Sobre as informações recolhidas nesses contactos, o ministro informou que "uns regressaram e outros optaram por ficar, seguindo as indicações das autoridades", enfatizando que "estão todos em contacto direto, através da Secretaria de Estados das Comunidades, serviços dos Negócios Estrangeiros, instituições e Direção-Geral do Ensino Superior".

Manuel Heitor disse que foi criada uma 'task force', coordenada pelo diretor-geral do Ensino Superior para trabalhar com o Ministério dos Negócios Estrangeiros "de forma a que todos sejam contactados individualmente".

"Todos os casos estão a ser resolvidos e, obviamente, há orientações globais para reduzir a mobilidade e, por isso, muitos estão a ficar nos locais onde estavam a trabalhar, usando os serviços locais", disse o ministro do Ensino Superior, sem indicar números e destacando "a proximidade e a tranquilidade". "Os contactos foram feitos por email e telefone", acrescentou.

Os números do coronavírus

O coronavírus responsável pela pandemia da Covid-19 infetou cerca de 170 mil pessoas, das quais 6.500 morreram.Das pessoas infetadas em todo o mundo, mais de 75 mil recuperaram da doença.

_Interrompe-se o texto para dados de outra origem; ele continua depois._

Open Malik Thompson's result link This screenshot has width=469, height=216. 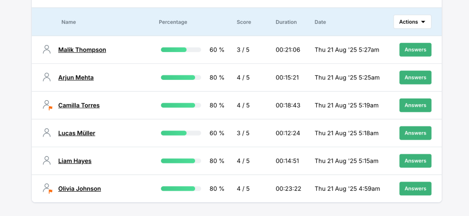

O surto começou na China, em dezembro, e espalhou-se por mais de 140 países e territórios, o que levou a Organização Mundial da Saúde (OMS) a declarar uma situação de pandemia.Depois da China, que regista a maioria dos casos, a Europa tornou-se o epicentro da pandemia, com mais de 55 mil infetados e pelo menos 2.335 mortos.

A Itália com 1.809 mortos (em 24.747 casos), a Espanha com 297 mortos (8.794 casos) e a França com 127 mortos (5.423 casos) são os países mais afetados na Europa.

Face ao avanço da pandemia, vários países adotaram medidas excecionais, incluindo o regime de quarentena e o encerramento de fronteiras.Portugal registou hoje a primeira morte, anunciou a ministra da Saúde, Marta Temido.

Trata-se de um homem de 80 anos, com "várias patologias associadas" que estava internado há vários dias no Hospital de Santa Maria, em Lisboa, disse a ministra, que transmitiu as condolências à família e amigos.

Há 331 pessoas infetadas até hoje, segundo o boletim diário da Direção-Geral da Saúde (DGS).Dos casos confirmados, 192 estão a recuperar em casa e 139 estão internados, 18 dos quais em Unidades de Cuidados Intensivos (UCI).

O boletim da DGS assinala 2.908 casos suspeitos até hoje, dos quais 374 aguardavam resultado laboratorial.